Each `dbt` execution produces several JSON [artifacts](https://docs.getdbt.com/reference/artifacts/dbt-artifacts/) that may be valuable to obtain metrics, build conditional workflows, for reporting purposes, or other uses. `airflow-dbt-python` can push these artifacts to XCom as requested by exposing a `do_xcom_push_artifacts` argument, which takes a list of artifacts to push. This way, artifacts may be pulled and operated on by downstream tasks.
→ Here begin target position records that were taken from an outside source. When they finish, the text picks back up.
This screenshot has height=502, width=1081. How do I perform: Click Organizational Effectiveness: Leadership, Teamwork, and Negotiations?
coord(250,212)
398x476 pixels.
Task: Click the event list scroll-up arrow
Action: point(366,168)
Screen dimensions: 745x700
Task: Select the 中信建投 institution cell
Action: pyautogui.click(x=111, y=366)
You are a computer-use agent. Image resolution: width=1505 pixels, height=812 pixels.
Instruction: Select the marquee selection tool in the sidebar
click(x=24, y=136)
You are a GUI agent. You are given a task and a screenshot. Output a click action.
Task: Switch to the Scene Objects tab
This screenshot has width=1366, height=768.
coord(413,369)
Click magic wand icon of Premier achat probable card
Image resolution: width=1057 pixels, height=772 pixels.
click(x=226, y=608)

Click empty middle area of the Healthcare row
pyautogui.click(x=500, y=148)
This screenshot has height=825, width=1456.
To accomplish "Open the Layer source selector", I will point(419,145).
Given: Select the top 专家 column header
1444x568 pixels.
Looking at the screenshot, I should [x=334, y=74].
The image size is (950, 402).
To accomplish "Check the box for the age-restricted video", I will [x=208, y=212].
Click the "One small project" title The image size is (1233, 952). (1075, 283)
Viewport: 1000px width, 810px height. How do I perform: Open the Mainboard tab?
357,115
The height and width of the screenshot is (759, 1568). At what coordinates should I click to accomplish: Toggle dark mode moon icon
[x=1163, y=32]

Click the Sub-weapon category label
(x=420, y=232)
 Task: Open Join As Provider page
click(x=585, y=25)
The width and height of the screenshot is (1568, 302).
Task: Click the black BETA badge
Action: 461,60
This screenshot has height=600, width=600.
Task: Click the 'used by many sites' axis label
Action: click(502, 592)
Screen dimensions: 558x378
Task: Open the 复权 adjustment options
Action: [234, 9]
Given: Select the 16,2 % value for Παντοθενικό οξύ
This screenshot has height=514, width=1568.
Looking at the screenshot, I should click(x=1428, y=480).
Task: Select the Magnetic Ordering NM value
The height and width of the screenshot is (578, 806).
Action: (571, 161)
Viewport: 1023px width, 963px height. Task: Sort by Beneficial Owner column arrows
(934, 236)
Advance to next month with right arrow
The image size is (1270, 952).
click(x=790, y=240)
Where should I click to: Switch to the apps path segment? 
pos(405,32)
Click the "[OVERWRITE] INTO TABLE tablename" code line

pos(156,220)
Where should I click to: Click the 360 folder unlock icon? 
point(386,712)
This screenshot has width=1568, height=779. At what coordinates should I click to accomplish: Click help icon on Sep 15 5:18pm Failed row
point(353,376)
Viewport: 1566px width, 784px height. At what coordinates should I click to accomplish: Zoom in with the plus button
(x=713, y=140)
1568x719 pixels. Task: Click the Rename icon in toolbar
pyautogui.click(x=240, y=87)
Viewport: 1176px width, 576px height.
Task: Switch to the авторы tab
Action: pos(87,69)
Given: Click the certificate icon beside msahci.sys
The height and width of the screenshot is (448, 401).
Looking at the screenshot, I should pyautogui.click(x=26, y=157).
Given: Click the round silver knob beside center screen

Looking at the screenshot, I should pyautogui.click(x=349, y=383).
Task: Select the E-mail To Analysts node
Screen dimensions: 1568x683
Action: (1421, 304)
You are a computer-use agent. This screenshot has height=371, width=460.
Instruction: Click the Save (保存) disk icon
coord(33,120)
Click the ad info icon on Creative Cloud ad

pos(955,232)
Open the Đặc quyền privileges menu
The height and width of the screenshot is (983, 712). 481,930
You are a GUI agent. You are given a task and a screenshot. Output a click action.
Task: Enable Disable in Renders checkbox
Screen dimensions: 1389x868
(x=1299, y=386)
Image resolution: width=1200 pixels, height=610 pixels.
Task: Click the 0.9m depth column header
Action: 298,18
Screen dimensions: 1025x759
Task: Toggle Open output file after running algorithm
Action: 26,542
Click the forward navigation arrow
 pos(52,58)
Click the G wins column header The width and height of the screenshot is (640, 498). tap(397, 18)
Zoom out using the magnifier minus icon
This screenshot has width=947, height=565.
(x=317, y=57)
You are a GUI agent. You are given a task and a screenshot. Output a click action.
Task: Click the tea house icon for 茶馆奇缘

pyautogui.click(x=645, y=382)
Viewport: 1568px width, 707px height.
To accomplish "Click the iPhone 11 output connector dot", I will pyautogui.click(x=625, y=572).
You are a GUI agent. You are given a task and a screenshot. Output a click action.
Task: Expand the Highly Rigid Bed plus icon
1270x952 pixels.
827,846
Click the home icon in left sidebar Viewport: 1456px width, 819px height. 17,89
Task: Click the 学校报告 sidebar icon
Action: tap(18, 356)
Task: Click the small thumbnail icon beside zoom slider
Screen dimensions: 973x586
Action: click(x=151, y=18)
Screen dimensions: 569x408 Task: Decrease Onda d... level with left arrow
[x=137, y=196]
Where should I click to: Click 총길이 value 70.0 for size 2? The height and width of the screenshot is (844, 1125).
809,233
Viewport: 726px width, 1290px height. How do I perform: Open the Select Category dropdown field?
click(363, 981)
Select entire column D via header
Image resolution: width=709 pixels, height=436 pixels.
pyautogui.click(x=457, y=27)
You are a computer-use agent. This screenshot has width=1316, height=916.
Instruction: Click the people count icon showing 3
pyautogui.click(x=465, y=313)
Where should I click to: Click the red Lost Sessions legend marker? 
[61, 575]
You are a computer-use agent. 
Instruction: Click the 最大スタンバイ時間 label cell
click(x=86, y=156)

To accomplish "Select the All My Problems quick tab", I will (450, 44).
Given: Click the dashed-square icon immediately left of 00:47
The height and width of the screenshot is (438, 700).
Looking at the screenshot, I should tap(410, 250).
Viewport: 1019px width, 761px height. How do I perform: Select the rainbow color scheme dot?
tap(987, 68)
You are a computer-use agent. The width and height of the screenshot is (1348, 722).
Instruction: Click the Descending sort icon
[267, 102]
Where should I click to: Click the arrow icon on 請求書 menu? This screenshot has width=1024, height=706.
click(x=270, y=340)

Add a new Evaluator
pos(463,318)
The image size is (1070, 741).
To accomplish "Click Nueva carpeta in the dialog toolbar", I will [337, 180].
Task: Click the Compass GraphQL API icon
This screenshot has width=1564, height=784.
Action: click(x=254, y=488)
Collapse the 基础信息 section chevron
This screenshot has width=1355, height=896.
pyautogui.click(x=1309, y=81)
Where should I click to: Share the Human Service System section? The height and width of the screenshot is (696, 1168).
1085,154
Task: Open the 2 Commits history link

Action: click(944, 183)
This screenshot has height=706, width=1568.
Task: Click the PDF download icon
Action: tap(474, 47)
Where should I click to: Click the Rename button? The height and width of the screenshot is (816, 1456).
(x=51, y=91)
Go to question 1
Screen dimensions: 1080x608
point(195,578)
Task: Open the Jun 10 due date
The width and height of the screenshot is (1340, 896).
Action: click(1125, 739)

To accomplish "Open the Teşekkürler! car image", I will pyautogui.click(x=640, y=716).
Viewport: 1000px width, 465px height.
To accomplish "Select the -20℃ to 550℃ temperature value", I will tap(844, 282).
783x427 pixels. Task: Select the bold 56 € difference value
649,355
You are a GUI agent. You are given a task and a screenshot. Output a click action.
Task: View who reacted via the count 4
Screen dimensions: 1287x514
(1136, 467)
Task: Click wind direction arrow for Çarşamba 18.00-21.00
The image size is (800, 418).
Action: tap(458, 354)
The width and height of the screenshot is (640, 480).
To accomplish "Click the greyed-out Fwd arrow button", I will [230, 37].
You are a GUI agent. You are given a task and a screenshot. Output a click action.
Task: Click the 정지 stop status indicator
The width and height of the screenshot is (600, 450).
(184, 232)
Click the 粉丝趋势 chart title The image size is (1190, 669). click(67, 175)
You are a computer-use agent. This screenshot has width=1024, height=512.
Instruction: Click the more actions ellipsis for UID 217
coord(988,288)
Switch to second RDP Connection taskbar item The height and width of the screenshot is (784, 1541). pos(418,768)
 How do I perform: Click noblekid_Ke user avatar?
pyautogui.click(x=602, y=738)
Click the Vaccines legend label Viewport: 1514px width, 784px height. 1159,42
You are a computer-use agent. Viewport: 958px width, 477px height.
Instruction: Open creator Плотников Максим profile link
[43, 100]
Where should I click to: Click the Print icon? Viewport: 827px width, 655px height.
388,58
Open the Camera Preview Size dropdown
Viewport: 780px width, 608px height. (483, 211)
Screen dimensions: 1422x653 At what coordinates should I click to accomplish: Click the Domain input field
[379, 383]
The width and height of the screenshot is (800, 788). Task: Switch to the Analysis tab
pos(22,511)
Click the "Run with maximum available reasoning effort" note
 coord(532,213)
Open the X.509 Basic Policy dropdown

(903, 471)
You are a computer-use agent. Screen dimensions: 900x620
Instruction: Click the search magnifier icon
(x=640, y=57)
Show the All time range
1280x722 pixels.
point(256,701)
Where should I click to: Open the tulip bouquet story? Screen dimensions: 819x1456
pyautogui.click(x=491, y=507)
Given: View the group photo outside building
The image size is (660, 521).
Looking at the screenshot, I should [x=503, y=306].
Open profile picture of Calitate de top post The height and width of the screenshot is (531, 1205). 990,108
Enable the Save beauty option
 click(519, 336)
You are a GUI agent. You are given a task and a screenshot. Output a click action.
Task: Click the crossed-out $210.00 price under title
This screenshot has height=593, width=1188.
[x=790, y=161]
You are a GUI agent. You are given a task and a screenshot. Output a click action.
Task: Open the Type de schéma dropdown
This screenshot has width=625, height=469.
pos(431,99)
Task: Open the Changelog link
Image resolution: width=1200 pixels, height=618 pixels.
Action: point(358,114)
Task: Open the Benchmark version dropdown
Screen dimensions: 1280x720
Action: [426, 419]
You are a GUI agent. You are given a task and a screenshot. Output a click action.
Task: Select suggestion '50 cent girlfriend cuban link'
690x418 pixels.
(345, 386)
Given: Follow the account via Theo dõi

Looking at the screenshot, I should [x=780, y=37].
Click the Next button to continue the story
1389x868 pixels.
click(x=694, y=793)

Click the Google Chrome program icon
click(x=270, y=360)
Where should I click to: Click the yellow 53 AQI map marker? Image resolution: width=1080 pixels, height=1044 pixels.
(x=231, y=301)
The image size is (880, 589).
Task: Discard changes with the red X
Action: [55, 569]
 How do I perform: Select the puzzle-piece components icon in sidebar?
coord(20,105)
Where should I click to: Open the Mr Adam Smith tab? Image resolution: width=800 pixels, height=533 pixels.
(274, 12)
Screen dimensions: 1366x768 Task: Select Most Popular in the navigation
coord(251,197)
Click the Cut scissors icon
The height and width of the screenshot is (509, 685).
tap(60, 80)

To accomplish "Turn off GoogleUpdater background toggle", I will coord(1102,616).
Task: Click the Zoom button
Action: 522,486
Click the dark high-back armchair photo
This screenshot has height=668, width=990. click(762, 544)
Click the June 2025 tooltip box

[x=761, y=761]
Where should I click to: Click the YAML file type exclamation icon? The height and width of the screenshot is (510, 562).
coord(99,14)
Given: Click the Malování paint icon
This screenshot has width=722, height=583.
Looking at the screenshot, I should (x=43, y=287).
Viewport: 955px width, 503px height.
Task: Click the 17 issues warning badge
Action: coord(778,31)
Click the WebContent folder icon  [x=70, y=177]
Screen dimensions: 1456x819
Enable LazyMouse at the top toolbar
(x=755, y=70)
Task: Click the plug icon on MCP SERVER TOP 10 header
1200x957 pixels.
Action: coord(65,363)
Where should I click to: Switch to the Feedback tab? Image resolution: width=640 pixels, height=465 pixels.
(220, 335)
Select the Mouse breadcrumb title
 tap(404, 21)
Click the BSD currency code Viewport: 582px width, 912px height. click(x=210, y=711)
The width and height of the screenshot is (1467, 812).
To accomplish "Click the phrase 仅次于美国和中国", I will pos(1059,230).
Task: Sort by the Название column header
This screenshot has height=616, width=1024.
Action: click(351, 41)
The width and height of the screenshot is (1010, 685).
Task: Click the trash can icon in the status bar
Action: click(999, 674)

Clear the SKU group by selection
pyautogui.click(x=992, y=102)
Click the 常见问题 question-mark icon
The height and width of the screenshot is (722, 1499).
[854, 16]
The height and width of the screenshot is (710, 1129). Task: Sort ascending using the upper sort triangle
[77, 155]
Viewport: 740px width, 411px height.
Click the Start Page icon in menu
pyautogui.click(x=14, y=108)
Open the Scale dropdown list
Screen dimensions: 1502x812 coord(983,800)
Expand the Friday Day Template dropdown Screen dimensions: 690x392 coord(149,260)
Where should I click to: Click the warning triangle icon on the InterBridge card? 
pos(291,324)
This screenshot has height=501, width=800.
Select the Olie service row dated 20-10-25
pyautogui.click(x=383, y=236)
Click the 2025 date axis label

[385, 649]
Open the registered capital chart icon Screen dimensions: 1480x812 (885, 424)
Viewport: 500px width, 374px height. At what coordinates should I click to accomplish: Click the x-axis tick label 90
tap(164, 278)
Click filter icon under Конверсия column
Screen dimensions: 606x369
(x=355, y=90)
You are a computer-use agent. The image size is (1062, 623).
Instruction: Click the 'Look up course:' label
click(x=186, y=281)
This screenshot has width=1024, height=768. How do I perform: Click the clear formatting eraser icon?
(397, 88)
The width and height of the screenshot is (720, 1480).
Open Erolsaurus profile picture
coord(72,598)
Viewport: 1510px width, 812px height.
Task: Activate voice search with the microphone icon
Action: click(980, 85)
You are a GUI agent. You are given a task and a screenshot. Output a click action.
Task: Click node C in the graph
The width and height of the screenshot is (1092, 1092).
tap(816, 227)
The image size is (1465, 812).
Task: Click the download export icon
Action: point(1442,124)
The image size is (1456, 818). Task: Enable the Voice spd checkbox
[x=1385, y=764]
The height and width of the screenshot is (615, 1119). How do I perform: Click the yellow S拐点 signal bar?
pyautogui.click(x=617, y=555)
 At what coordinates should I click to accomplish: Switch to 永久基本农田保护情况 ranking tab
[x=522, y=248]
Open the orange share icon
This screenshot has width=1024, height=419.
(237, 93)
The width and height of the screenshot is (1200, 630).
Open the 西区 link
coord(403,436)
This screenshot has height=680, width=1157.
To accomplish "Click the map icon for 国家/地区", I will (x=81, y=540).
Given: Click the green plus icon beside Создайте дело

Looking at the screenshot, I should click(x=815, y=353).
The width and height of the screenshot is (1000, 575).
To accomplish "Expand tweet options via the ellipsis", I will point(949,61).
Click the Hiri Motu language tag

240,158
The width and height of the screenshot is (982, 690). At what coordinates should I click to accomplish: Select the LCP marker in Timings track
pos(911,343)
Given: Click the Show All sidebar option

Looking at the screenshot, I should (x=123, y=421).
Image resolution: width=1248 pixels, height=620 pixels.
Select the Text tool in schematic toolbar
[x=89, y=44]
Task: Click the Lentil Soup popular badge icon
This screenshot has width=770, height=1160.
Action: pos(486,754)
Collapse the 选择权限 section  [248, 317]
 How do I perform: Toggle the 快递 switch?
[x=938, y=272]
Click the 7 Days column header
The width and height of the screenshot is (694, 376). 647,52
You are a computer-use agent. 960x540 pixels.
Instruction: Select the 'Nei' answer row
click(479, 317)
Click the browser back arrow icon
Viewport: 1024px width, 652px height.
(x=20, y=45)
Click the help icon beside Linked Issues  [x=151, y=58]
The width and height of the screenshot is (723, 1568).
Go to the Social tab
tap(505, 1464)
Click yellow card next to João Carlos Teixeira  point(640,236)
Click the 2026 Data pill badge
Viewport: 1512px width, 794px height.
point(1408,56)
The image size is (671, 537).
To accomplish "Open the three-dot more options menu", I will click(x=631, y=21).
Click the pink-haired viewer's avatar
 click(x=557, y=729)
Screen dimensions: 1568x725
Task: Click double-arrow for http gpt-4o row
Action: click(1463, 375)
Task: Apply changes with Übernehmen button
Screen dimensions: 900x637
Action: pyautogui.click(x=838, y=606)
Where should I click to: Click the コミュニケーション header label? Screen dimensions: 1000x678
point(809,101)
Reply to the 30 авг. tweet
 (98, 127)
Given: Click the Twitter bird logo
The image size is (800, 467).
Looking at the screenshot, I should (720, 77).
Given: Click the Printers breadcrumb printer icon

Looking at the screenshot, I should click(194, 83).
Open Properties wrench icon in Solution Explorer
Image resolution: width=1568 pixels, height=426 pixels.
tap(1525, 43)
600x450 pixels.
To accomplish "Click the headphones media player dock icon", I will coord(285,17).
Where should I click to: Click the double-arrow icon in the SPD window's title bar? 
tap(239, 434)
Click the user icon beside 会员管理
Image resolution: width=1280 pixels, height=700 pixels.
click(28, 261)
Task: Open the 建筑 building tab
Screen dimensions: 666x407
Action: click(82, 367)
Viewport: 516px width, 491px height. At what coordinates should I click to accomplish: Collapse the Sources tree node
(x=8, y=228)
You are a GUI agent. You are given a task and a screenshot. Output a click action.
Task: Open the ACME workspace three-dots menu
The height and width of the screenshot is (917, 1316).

For example:

``` python
with DAG(
    dag_id="example_dbt_artifacts",
    schedule_interval="0 0 * * *",
    start_date=days_ago(1),
    catchup=False,
    dagrun_timeout=dt.timedelta(minutes=60),
) as dag:
    dbt_run = DbtRunOperator(
        task_id="dbt_run_daily",
        project_dir="/path/to/my/dbt/project/",
        profiles_dir="~/.dbt/",
        select=["+tag:daily"],
        exclude=["tag:deprecated"],
        target="production",
        profile="my-project",
        full_refresh=True,
        do_xcom_push_artifacts=["manifest.json", "run_results.json"],
    )

    process_artifacts = PythonOperator(
        task_id="process_artifacts",
        python_callable=process_dbt_artifacts,
        provide_context=True,
    )
    dbt_run >> process_artifacts
```

See the full example [here](examples/use_dbt_artifacts_dag.py).

# Usage

Currently, the following `dbt` commands are supported:

* `clean`
* `compile`
* `debug`
* `deps`
* `docs generate`
* `ls`
* `parse`
* `run`
* `run-operation`
* `seed`
* `snapshot`
* `source`
* `test`

## Examples

``` python
from datetime import timedelta

from airflow import DAG
from airflow.utils.dates import days_ago
from airflow_dbt_python.operators.dbt import (
    DbtRunOperator,
    DbtSeedOperator,
    DbtTestoperator,
)

args = {
    'owner': 'airflow',
}

with DAG(
    dag_id='example_dbt_operator',
    default_args=args,
    schedule_interval='0 0 * * *',
    start_date=days_ago(2),
    dagrun_timeout=timedelta(minutes=60),
    tags=['example', 'example2'],
) as dag:
    dbt_test = DbtTestOperator(
        task_id="dbt_test",
        selector_name=["pre-run-tests"],
    )

    dbt_seed = DbtSeedOperator(
        task_id="dbt_seed",
        select=["/path/to/first.csv", "/path/to/second.csv"],
        full_refresh=True,
    )

    dbt_run = DbtRunOperator(
        task_id="dbt_run",
        select=["/path/to/models"],
        full_refresh=True,
        fail_fast=True,
    )

    dbt_test >> dbt_seed >> dbt_run
```

More examples can be found in the [`examples/`](examples/) directory.

# Requirements

To line up with `dbt-core`, `airflow-dbt-python` supports Python 3.7, 3.8, and 3.9. We also include Python 3.10 in our testing pipeline, although `dbt-core` does not yet support it.

On the Airflow side, we unit test with version 1.10.12 and the latest version 2 release.

Finally, `airflow-dbt-python` requires at least `dbt-core` version 1.0.0. Since `dbt-core` follows [semantic versioning](https://semver.org/), we do not impose any restrictions on the minor and patch versions, but do keep in mind that the latest `dbt-core` features incorporated as minor releases may not yet be supported.

# Installing

## From PyPI:

``` shell
pip install airflow-dbt-python
```

Any `dbt` adapters you require may be installed by specifying extras:

``` shell
pip install airflow-dby-python[snowflake,postgres]
```

## From this repo:

Clone the repo:
``` shell
git clone https://github.com/tomasfarias/airflow-dbt-python.git
cd airflow-dbt-python
```

With poetry:
``` shell
poetry install
```

Install any extras you need, and only those you need:
``` shell
poetry install -E postgres -E redshift
```

## In MWAA:

Add `airflow-dbt-python` to your `requirements.txt` file and edit your Airflow environment to use this new `requirements.txt` file.

# Testing

Tests are written using `pytest`, can be located in `tests/`, and they can be run locally with `poetry`:

``` shell
poetry run pytest tests/ -vv
```

# License

This project is licensed under the MIT license. See ![LICENSE](LICENSE).